Bilili-downloader
PassAudited by ClawScan on May 1, 2026.
Overview
The skill appears to match its stated purpose of downloading user-specified Bilibili videos, but users should notice that it runs yt-dlp, writes downloaded files locally, relies on under-declared dependencies, and may involve sensitive cookies for restricted content.
This looks like a normal Bilibili downloader skill.
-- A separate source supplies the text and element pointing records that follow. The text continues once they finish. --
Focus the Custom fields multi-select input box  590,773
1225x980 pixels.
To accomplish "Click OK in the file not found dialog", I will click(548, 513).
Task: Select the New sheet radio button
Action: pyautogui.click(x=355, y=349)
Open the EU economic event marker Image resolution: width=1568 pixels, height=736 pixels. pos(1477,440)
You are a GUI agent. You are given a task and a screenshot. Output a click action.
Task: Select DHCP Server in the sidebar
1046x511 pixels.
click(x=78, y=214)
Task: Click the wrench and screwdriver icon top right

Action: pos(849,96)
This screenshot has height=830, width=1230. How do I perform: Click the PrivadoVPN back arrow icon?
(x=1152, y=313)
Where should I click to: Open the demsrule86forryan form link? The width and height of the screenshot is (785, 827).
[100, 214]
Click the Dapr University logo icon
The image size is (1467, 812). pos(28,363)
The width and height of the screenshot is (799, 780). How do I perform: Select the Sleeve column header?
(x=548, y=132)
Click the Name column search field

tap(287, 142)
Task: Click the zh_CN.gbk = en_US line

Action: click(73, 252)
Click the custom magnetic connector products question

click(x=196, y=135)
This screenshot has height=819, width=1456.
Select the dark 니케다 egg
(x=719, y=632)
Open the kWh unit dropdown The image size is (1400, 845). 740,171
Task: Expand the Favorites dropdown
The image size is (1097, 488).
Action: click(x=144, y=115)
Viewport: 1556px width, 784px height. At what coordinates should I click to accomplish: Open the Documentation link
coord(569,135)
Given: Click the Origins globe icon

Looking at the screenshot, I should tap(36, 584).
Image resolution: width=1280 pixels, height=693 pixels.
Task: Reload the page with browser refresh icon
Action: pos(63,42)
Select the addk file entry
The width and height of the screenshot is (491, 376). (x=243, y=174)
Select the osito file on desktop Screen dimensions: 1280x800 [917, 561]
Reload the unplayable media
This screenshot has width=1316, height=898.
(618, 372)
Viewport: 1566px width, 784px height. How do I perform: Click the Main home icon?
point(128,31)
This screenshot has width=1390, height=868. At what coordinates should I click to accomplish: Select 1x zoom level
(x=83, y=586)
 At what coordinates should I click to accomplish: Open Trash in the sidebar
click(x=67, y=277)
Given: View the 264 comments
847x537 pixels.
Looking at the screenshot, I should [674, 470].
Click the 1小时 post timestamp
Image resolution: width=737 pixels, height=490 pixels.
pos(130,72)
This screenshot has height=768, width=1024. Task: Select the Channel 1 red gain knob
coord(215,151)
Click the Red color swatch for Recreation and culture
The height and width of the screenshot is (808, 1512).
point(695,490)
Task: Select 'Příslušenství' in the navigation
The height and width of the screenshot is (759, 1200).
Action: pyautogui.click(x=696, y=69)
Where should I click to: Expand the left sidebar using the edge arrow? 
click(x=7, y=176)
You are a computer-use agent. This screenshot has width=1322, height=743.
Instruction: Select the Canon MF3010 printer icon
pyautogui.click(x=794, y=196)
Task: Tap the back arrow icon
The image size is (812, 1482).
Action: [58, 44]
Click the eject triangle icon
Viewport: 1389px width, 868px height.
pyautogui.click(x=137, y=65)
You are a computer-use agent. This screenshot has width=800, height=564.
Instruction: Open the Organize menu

Before installing or using it, make sure yt-dlp and ffmpeg come from trusted sources, confirm whether you want a single video or a full playlist, expect downloaded files in the working directory, and avoid providing Bilibili cookies unless you intentionally need account-gated content.
Findings (3)
Artifact-based informational review of SKILL.md, metadata, install specs, static scan signals, and capability signals. ClawScan does not execute the skill or run runtime probes.
The skill can download content from the network and create potentially large media files on the user's machine.
The script passes the user-provided URL to yt-dlp and writes downloaded media files locally. This is central to the downloader purpose and uses argument lists rather than shell execution, but it is still a meaningful external-tool and file-write capability.
cmd = ["yt-dlp", "--dump-json", url] ... cmd.extend(["-o", f"{output_dir}/%(title)s-[%(id)s].%(ext)s", "--progress", url])Confirm the URL, batch setting, and desired output location before running; avoid using --batch unless you want the whole playlist or series downloaded.
If a user provides cookies, they may be granting access tied to their Bilibili account session.
The documentation says cookies may be needed for VIP or region-restricted content. Cookies can represent an authenticated Bilibili session, though the visible script does not show automatic cookie collection or handling.
如遇VIP内容或地区限制,可能需要提供cookie
Do not paste cookies into chat casually; only provide a cookie file or account access if necessary, explicitly requested, and understood.
Installation may pull a newer dependency version than expected, and missing runtime tools may cause failures or require manual installation.
The dependency is specified with a lower bound rather than an exact pinned version, and the registry metadata does not declare the yt-dlp/ffmpeg runtime requirements listed in SKILL.md.
yt-dlp>=2023.01.01
Install yt-dlp and ffmpeg from trusted sources and consider pinning dependency versions in controlled environments.